Multivariate analysis was performed on SIMCA® 14.1 (Sartorius Stedim Data Analytics AB). Principal component analysis (PCA) was used to evaluate the clustering pattern and identify outliers. Partial least square discriminant analysis (PLS-DA) was performed to highlight relationships between predictors (X) and dependent (Y) variables, and to discover the loadings most relevant for the modeling of Y – Variable Importance in the Projection (VIP) by focusing on VIPs > 1. The R2Y and Q2 parameters, which respectively measure goodness of fit of the model to the original data and consistency between original and predicted data by cross-validation were used to assess the reliability of the PLS-DA model.
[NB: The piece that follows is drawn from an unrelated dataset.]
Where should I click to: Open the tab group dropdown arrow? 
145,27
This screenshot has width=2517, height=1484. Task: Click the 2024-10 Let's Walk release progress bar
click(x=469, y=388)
R2Y and Q2 values close to 1 indicate reliability and reproducibility of the obtained model outcomes and power to explain and eventually predict the phenomenon under investigation. The PLS-DA model was validated by 100-fold permutation approach. Univariate statistical differences were evaluated by t-test and ANOVA on GraphPad Prism 9.0 using Tukey’s test for multiple comparisons. The Mann-Whitney test was applied to evaluate differences in continuous or ordinal variables, the Chi-square test was employed for categorical variables. Values of p < 0.05 were considered significant. Exploratory analysis based on multivariate Receiver Operating Characteristic (ROC) curve (Explorer) was performed on the MetaboAnalyst 5.0 platform (www.metaboanalyst.ca) to detect relevant features and evaluate the diagnostic performance, using the Support-Vector Machine (SVM) algorithm as classification method and the SVM built-in as feature ranking method. According to the subsampling approach for model training, a prediction of class probabilities was computed by cross-validation using the best classifier, identified by the area under the curve (AUC) value. Based on the selection of specific features, a multiple logistic regression model was generated on GraphPad Prism 9.0, evaluating first the correlation matrix to exclude multicollinearity and whether the null hypothesis was rejected by Log-likelihood ratio (G squared). Correlation analysis was performed on GraphPad Prism 9.0.